In the study, we examined 60,653 state workplace violations over the past decade and found a clear pattern of inadequate NCDOL efforts to fully protect workers in the face of rising workplace deaths. Specific findings include:

  • NCDOL’s penalties are far too low to protect workers. The penalty system is designed to deter employers from putting their workers’ health and safety at risk. Yet, NCDOL routinely handed out exceptionally low penalties, even in the case of fatalities. In 2017, NCDOL penalized these violators an average of $4,177 compared to the national average of $16,481—almost 75 percent below the national average.
  • Enforcement of violations is too lax. NCDOL has also pulled its punches when it comes to levying the toughest violation standards against bad actor companies—the Willful violation, which OSHA defines as a violation in which the employer either knowingly failed to comply with a legal requirement (purposeful disregard) or acted with plain indifference to employee safety. NCDOL has handed out far fewer Willful violations (46) than the national average (69) and has significantly scaled back these assessments in fatality-related cases since 2013—just 29 Willfuls remained after negotians and settlements. In fatality cases, NCDOL held the line in just four of the cases involving Willful violations. In effect, NCDOL backed off full enforcement in almost two-thirds of the cases where workplace fatalities resulted from Willful violations.

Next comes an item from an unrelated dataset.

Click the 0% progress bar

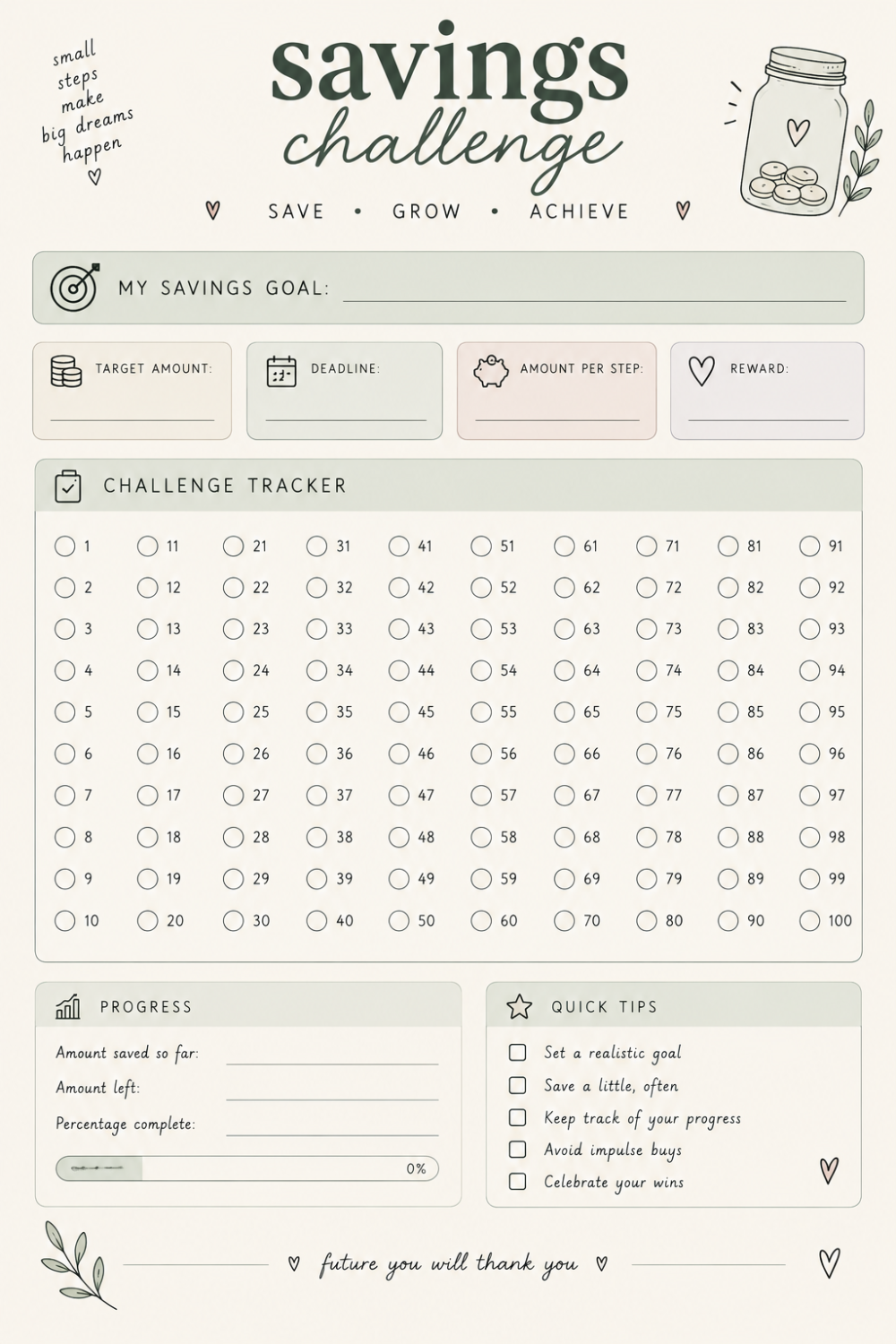click(247, 1168)
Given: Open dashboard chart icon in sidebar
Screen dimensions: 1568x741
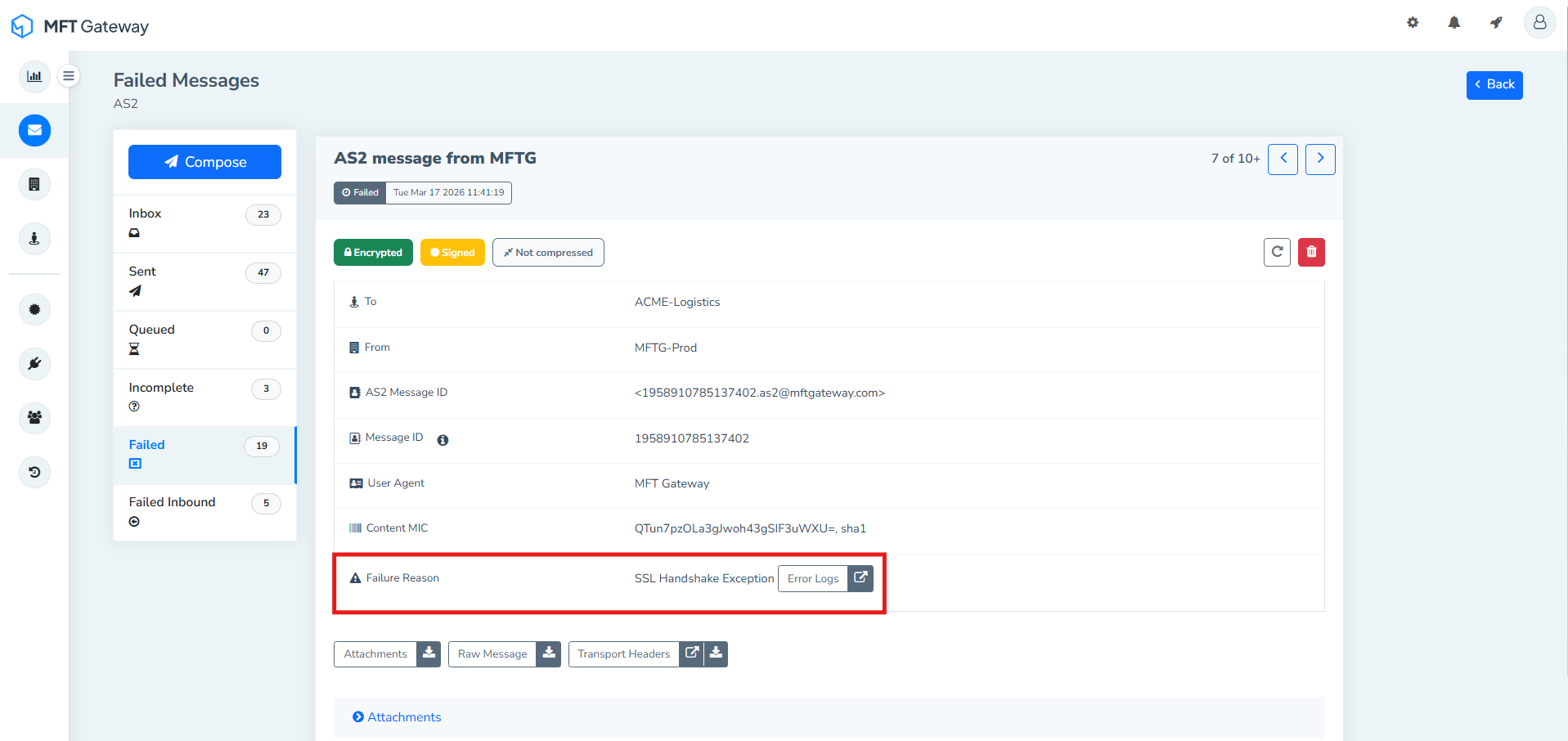Looking at the screenshot, I should (x=34, y=76).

  • Investigations are too few. In the absence of workplace inspections, workers remain at risk—no one discovers health and safety violations until too late, often only after a catastrophe results in death or severe injury. Unfortunately, NCDOL is conducting too few investigations to meet the rising need. With a staff of just 97 inspectors in 2018, it will take 108 years to inspect every work site in the state, leaving the vast number of the state’s workers unprotected every year. Additionally, NCDOL has conducted fewer investigations of workplace incidents that result in fatalities or catastrophes requiring hospitalization (FATCATs), despite a significant rise in these incidents. This is likely due to the NCDOL policy decision to not investigate FATCATs involving independent contractors. As a result, North Carolina saw a 900-percent increase in the number of fatality cases that did not receive an inspection.

“Workers’ lives have intrinsic value, and NCDOL is not adequately protecting those lives in North Carolina. Instead, the agency should take steps to levy higher penalties, regularly enforce the Willful violation, and conduct more investigations,” Freyer said. “This especially includes investigating incidents involving independent contractors for the improper misclassification of employees.”

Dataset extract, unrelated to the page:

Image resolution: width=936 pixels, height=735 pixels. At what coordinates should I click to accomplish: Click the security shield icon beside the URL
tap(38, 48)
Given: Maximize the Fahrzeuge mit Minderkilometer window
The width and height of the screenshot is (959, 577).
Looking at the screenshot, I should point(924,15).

The report makes several recommendations for strengthening NCDOL workplace enforcement, including:

  • Inspect every work-related fatality reported to NCDOL by employers, regardless of size and industry hazard level.
  • Enact higher penalties, especially in cases involving fatalities.

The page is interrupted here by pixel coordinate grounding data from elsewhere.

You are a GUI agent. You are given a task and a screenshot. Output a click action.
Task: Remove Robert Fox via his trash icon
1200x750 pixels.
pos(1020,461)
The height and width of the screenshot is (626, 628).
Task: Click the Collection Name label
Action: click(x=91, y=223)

  • Enforce the Willful violation to the maximum extent under the law.
  • Hire more inspectors and conduct more frequent inspections.
  • Conduct inspections of every workplace reporting FATCATs.
  • Implement the same practices of federal OSHA of interviewing workers away from their workplace and employer to assure that workers do not feel intimidated to speak.
  • Pursue a both/and approach to workplace protections that couples training and safety recognition with tougher standards, higher accountability, and aggressive enforcement.